DATA SHOWN:
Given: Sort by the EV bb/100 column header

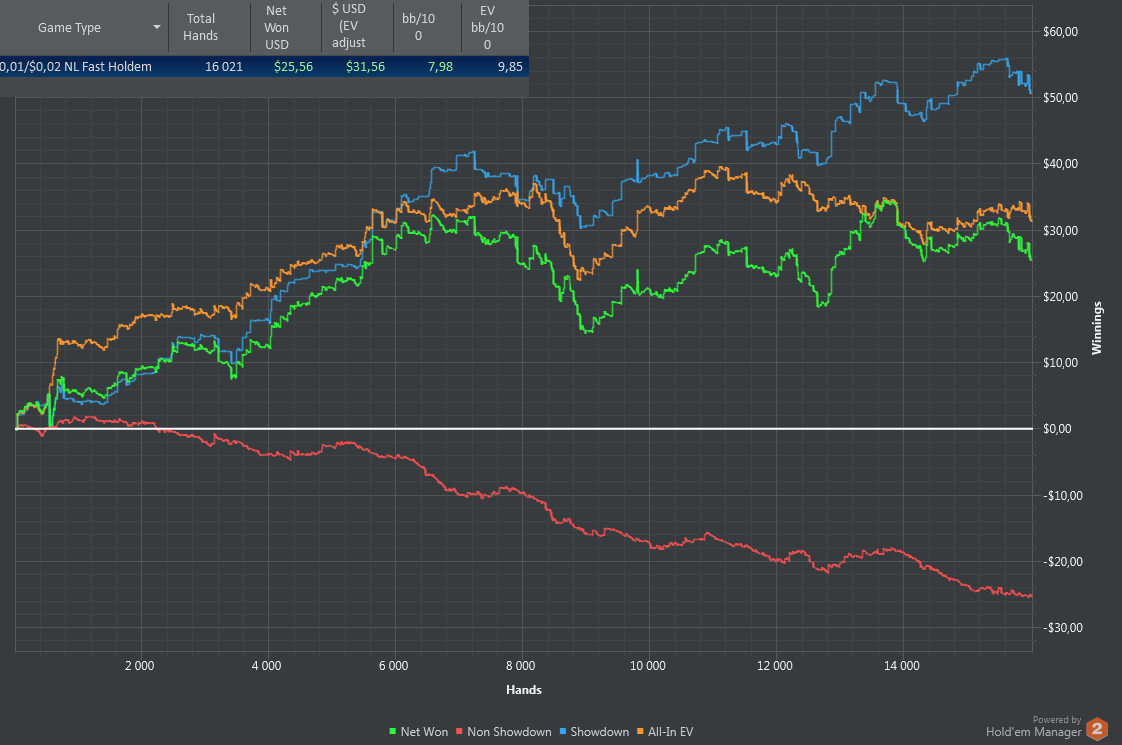Looking at the screenshot, I should tap(487, 27).
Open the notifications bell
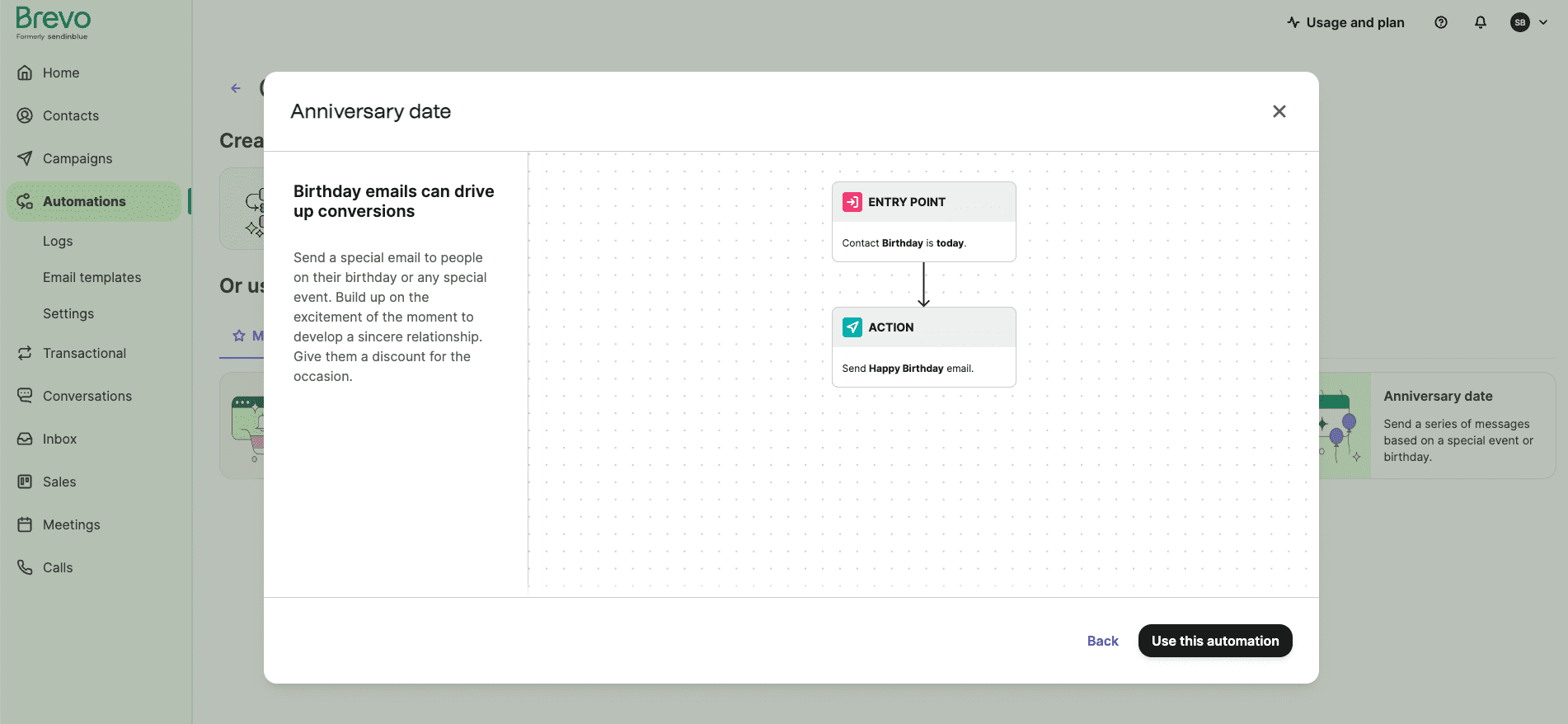Viewport: 1568px width, 724px height. [1480, 23]
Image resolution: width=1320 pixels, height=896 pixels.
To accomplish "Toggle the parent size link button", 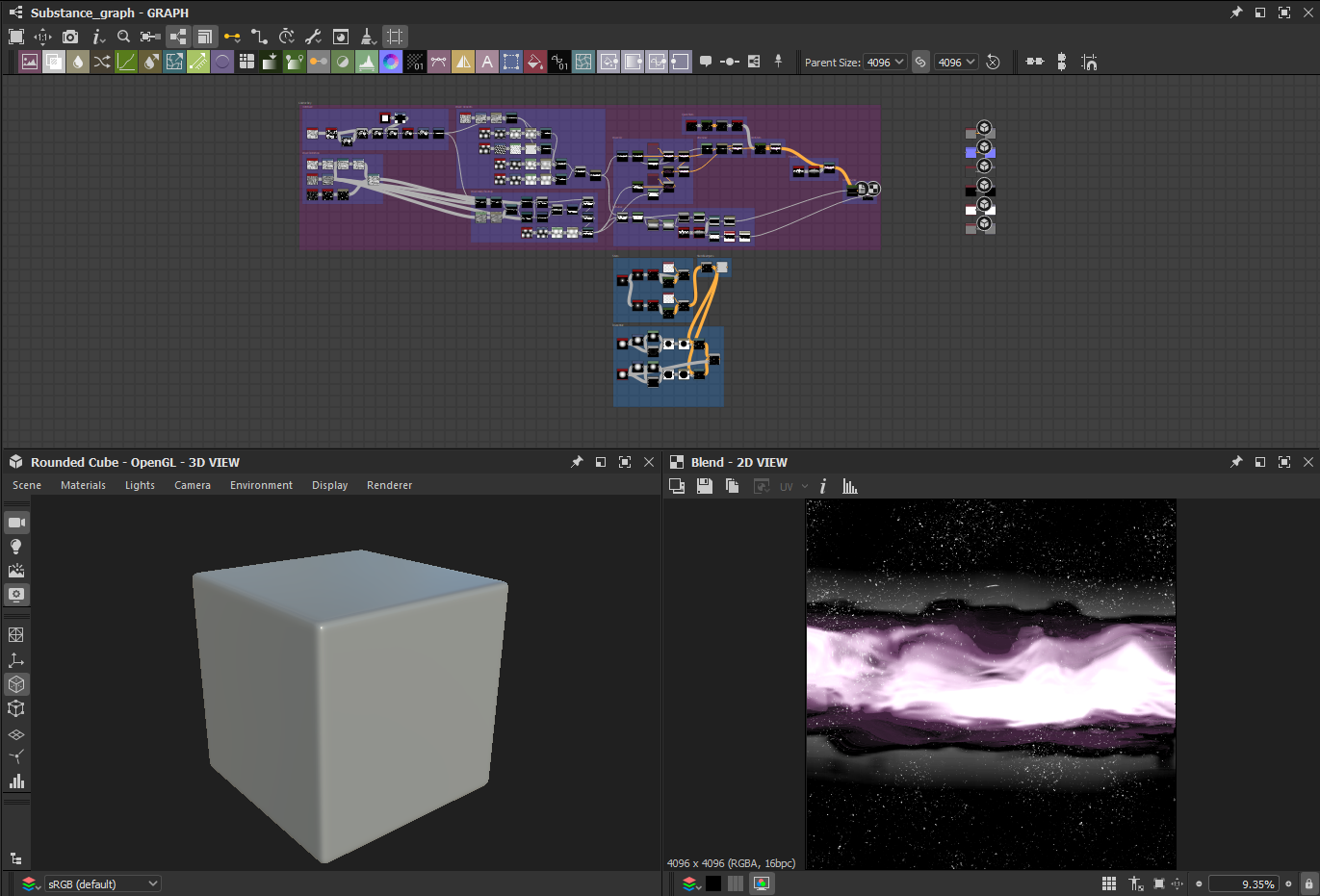I will pos(920,62).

PROBLEM DESCRIPTION: Render the records as a two-column CSV with the headers "input_text" and "response". Start at the beginning of the records and stop after the line that contains "Viewport: 1568px width, 724px", including that line. Give one row for each record, put each field in quotation marks, turn any line breaks into spaces, and leave the pictures out.

FINISHED TASK:
input_text,response
"Given: Sort by the EV bb/100 column header","Looking at the screenshot, I should tap(487, 27)."
"Open the notifications bell","Viewport: 1568px width, 724px height. [1480, 23]"